Entries taken from a collection
=== Begin Enclosure ===

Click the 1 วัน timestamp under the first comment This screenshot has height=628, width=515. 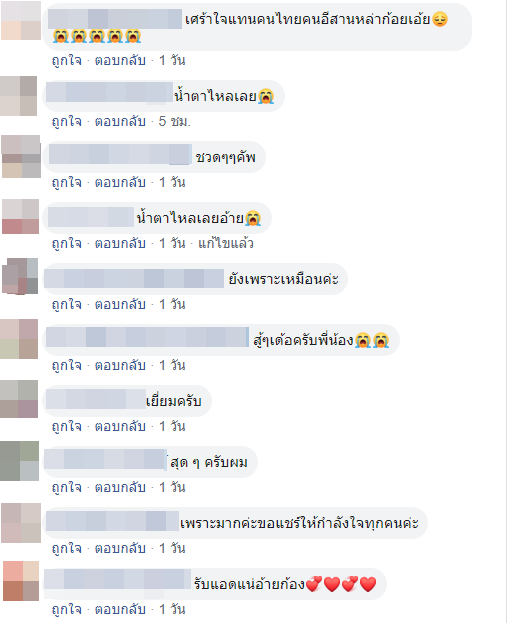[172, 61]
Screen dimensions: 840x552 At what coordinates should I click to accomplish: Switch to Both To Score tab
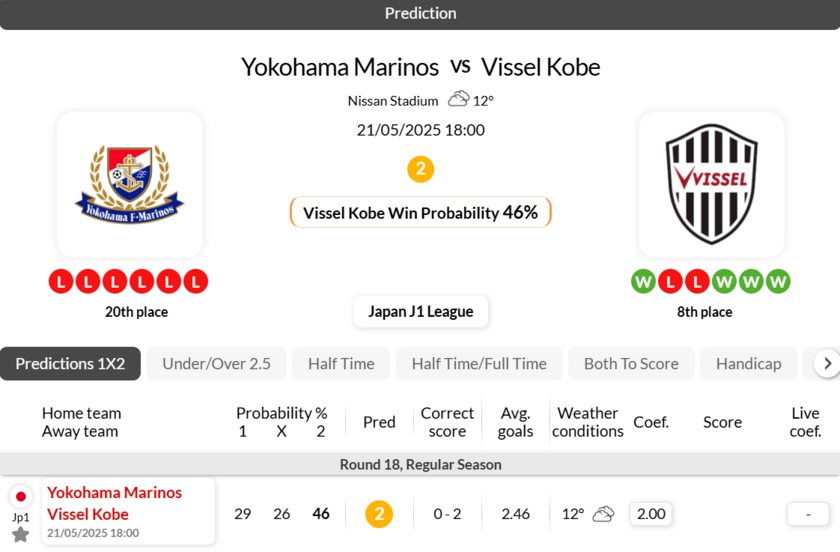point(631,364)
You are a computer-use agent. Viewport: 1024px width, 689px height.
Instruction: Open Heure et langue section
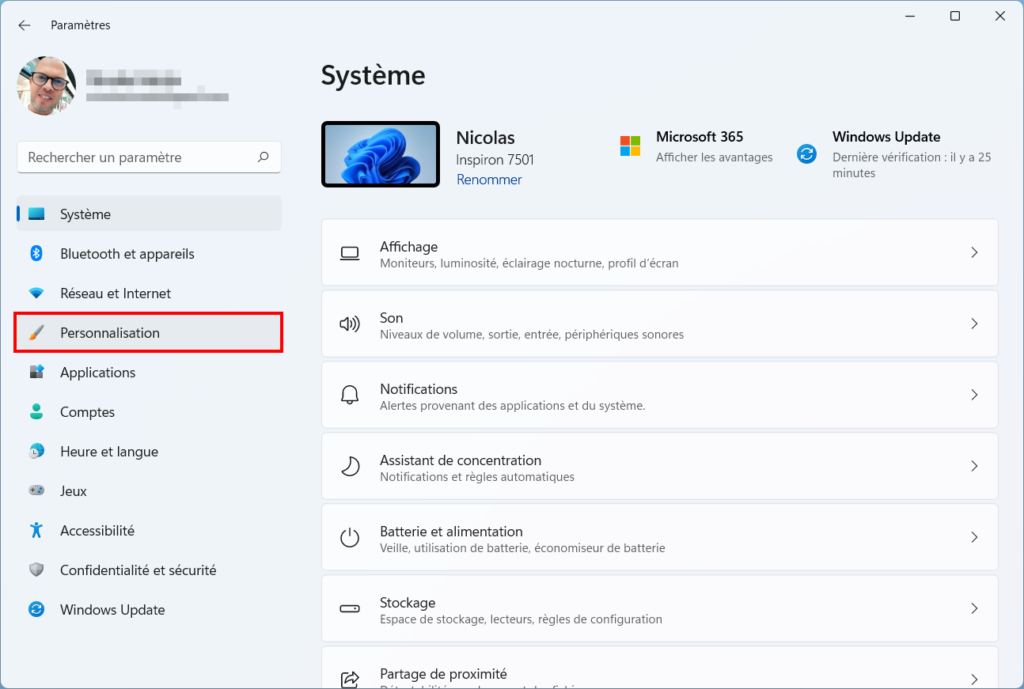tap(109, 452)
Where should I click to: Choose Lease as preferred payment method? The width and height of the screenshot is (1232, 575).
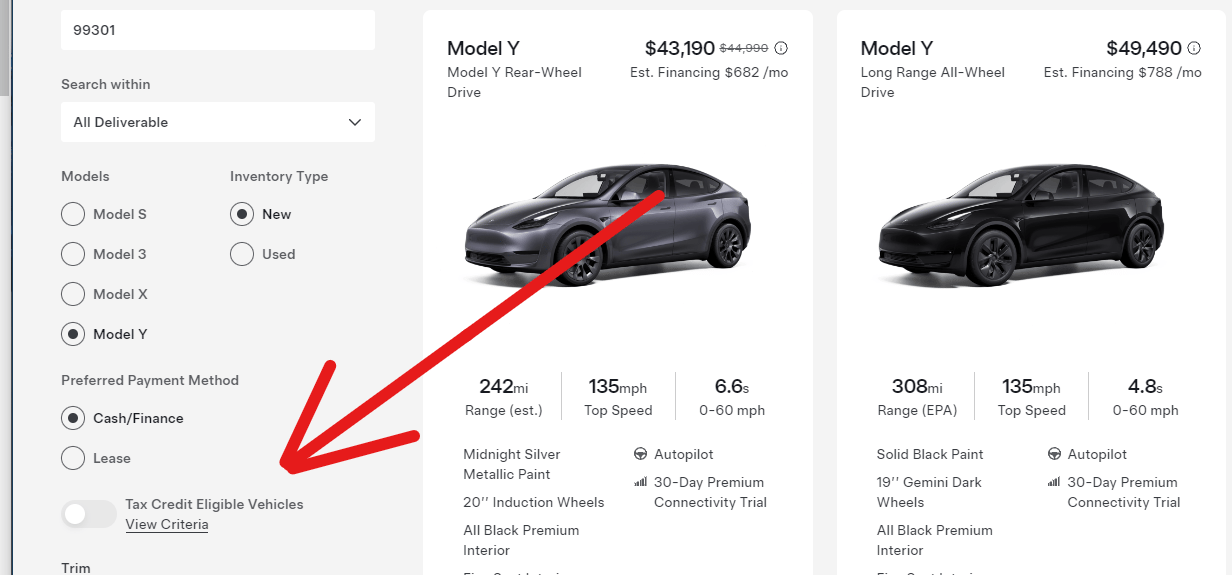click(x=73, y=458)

=== End Enclosure ===

● **Exercise objective**
Emit an exact copy of the lines from the line bearing "Instruction: Open Heure et langue section" through the last line above, inclusive, and leave the images out.

● **Task response**
Instruction: Open Heure et langue section
tap(109, 452)
Where should I click to: Choose Lease as preferred payment method? The width and height of the screenshot is (1232, 575).
click(x=73, y=458)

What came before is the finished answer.